GIVEN DATA:

##############################

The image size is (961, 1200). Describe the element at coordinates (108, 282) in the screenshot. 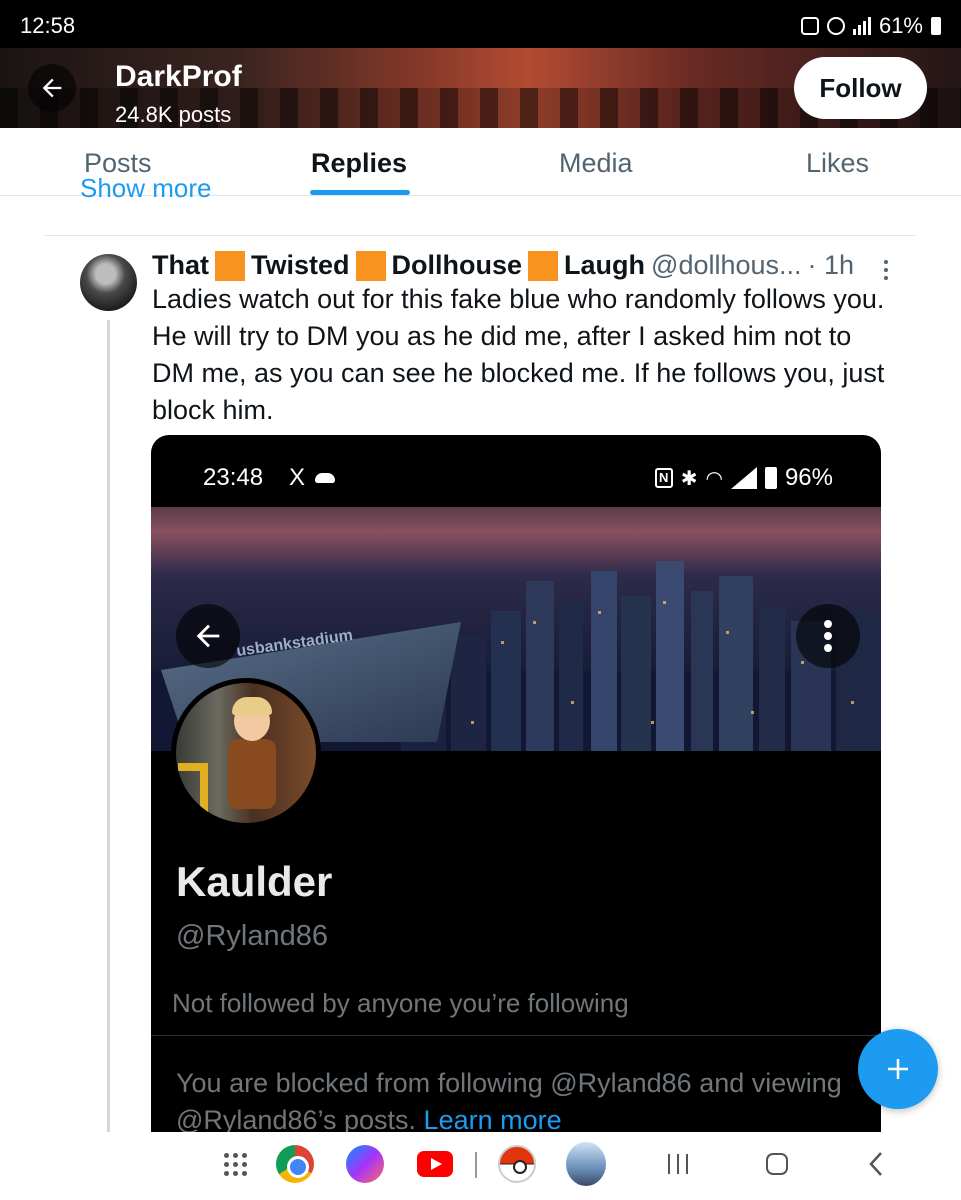

I see `author-avatar` at that location.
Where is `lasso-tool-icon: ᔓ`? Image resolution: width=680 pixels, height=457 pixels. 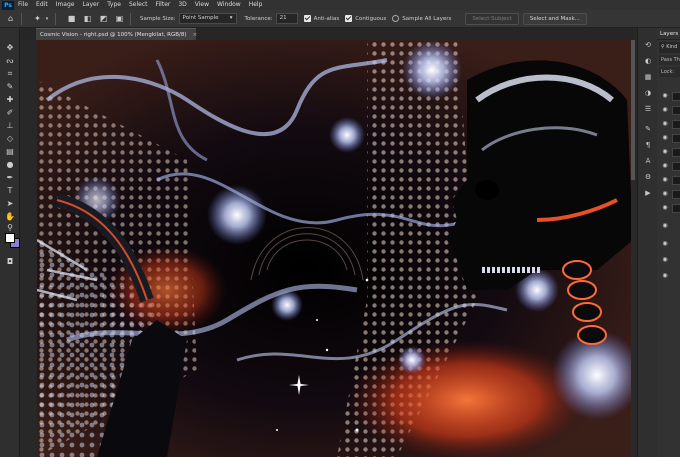 lasso-tool-icon: ᔓ is located at coordinates (10, 60).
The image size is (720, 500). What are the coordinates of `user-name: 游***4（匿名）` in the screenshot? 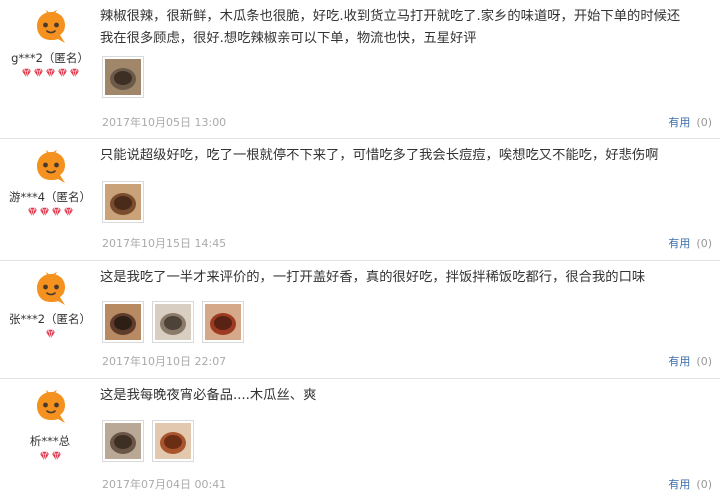 It's located at (50, 197).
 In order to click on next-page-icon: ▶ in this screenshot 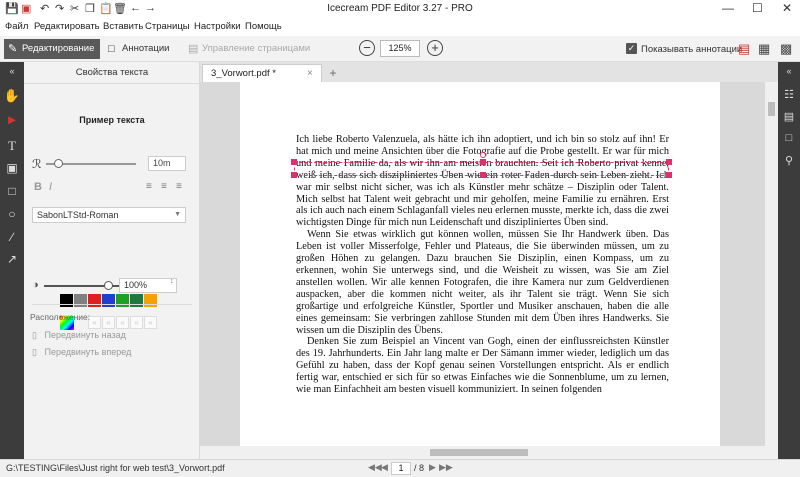, I will do `click(432, 468)`.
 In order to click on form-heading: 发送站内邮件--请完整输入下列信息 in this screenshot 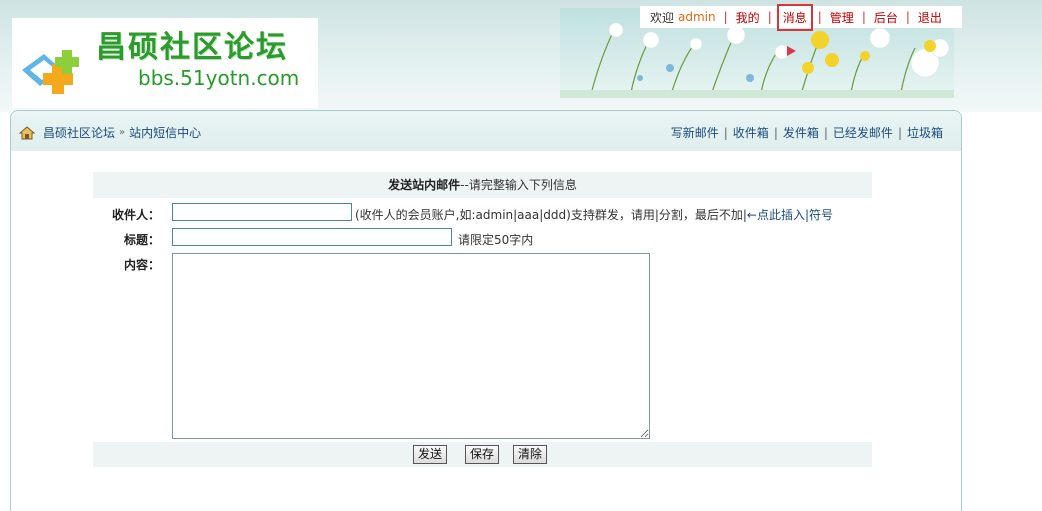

##############################

PROBLEM STATEMENT:
Rewrite the entries from the beginning through the line containing "at that location.", replacing "Describe" with "Identify" and leaving everything else unchanged. Omit the pictures from your version.

THE ANSWER:
The image size is (961, 1200). Identify the element at coordinates (108, 282) in the screenshot. 

I see `author-avatar` at that location.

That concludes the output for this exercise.